Ärger

Durch die letzten Nachrichten sehen wir, wie sehr es der Regierung daran gelegen ist, Kinder den Müttern und Mütter den Kindern wegzunehmen. Da man an die Familien noch nicht herankommt, geht man an die Schwächsten, die Alleinerziehenden. Da sollen Familien 100€ bekommen – und wer bekommt von den 100€ die Hälfte? Der Unterhaltzahlende. Mutter mit Kind(er) müssen sich den Rest teilen. Auf diese Ungerechtigkeit hin gibt es nur die freche Antwort, den Apell an die Unterhaltzahlenden, auf ihren Anteil zugunsten der Kinder freiwillig zu verzichten: http://www.welt.de/politik/article3392570/Alleinerziehende-kriegen-nur-halben-Kinderbonus.html Aber zusammen mit dem folgenden Gerichtsurteil scheint mir das alles gewollt zu sein:  http://www.welt.de/politik/article3400291/Geschiedene-Muetter-muessen-fuer-sich-selbst-sorgen.html Das ist eine Schande größten Ausmaßes. Da die Scheidungsrate sehr hoch ist, wird nun geraten, Eheverträge zu schließen, bevor man heiratet. Ich denke in den Köpfen setzt sich fest: Frauen, bekommt keine Kinder, ihr seid die auf ganzer Linie Benachteiligten. Nur am Rande: Die Vertreterin der Mütter, die im heute-journal zu dem Urteil interviewt wurde, jubelt über den Gerichtsspruch: Endlich ist der Flickenteppich bisheriger Gerichtssprüche vom Tisch – und im Interview mit der Gerichts-Frau (so sei sie hier genannt) wird deutlich: Jedes Gericht muss jeden Einzelfall bis in alle Details prüfen.
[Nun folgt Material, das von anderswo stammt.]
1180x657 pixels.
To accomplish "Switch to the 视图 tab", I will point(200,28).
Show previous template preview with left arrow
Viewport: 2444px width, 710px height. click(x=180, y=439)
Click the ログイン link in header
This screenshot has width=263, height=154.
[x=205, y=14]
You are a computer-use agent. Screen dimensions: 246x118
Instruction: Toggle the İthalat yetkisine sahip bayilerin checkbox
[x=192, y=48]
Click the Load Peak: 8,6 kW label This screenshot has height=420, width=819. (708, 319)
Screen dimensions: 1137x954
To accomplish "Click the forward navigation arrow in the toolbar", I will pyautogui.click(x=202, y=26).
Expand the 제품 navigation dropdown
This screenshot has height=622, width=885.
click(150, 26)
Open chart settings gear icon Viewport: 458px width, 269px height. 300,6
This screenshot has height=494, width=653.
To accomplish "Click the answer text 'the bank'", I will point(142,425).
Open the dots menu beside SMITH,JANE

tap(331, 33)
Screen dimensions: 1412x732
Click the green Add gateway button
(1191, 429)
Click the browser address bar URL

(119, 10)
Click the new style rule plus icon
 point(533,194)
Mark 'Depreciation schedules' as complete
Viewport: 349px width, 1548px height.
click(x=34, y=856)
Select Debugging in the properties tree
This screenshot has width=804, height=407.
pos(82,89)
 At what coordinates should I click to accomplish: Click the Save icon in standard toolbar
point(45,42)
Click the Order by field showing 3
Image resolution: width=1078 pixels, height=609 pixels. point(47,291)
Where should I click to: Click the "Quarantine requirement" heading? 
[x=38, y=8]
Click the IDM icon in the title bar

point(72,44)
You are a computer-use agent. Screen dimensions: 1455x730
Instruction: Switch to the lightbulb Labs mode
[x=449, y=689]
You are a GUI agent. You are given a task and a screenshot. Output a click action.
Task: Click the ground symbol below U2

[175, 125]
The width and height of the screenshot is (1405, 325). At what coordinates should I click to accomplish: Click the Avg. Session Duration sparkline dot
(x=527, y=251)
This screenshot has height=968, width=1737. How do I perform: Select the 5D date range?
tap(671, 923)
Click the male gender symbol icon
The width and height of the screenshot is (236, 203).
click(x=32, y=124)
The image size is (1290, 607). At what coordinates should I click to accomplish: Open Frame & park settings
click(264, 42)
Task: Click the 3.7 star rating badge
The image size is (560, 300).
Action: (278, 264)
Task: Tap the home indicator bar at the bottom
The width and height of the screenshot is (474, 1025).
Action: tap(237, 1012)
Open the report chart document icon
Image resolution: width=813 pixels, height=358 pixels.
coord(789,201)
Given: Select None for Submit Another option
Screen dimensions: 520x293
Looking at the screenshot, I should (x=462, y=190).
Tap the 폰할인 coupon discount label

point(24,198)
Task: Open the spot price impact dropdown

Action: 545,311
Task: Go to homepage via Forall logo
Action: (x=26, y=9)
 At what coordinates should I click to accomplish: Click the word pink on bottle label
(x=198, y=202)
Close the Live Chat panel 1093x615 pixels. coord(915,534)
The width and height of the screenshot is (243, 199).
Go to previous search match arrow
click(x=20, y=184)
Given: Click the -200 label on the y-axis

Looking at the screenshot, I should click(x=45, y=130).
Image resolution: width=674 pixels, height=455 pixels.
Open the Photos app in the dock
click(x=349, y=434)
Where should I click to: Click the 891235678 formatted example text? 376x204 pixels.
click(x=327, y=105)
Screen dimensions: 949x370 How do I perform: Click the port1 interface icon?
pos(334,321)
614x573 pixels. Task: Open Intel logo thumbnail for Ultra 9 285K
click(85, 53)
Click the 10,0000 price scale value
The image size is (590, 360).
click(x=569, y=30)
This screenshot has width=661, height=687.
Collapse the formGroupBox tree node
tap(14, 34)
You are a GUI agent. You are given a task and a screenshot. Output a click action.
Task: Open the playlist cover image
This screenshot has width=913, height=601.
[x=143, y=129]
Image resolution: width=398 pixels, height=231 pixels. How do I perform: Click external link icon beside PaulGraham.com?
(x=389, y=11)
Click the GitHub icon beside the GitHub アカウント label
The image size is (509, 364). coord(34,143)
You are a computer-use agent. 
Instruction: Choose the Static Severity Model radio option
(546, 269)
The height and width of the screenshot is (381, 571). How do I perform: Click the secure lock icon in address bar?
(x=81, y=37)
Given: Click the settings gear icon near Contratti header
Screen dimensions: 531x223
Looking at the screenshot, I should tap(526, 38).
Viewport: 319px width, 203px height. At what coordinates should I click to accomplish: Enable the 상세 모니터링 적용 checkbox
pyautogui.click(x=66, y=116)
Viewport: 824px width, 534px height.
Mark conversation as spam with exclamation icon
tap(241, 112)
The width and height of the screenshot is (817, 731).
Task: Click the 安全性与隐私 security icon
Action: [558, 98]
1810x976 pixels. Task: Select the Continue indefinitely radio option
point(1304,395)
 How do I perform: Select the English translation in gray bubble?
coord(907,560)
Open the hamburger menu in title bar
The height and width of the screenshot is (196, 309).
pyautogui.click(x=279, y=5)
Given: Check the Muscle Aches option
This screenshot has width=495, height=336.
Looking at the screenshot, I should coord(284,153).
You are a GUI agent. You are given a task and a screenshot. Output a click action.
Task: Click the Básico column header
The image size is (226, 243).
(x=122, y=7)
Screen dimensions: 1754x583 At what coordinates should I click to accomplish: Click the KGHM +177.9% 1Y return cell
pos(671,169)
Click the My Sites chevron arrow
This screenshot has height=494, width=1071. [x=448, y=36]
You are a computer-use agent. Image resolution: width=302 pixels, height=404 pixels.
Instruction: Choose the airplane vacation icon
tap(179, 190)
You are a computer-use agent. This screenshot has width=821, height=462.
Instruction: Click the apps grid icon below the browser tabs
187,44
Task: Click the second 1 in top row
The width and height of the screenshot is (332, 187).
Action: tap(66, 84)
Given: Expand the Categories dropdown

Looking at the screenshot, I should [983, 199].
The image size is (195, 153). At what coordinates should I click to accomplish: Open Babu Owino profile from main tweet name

Was dabei wieder herauskommt… Bleibt nur zu hoffen, dass jedes Gericht sich die Mühe macht, die sich auch das folgende Gericht gemacht hat:

>Das Berliner Kammergericht bezog jüngst sogar die aus Sicht der Richter mangelnde Qualität der Schulen in der Hauptstadt in ihre Rechtsprechung ein. Mit dem Hinweis auf das Kindeswohl lehnte es das Gericht ab, der alleinerziehenden Mutter eines achtjährigen Jungen einen Vollzeitjob zuzumuten. Kinder dürften von ihren Eltern Liebe und Förderung erwarten. Der Hort könne das nicht leisten, meinten die Richter – zumal bekannt sei, dass gerade die Berliner Grundschulen aufgrund des bestehenden Personalmangels ihren Ausbildungspflichten nicht mehr in ausreichendem Maße nachkämen. Üblicherweise müssten Eltern deshalb am Nachmittag mit ihren Kindern lernen und Hausaufgaben machen, damit aus dem Nachwuchs etwas werden könne.< so im oben genannten Artikel der „welt“.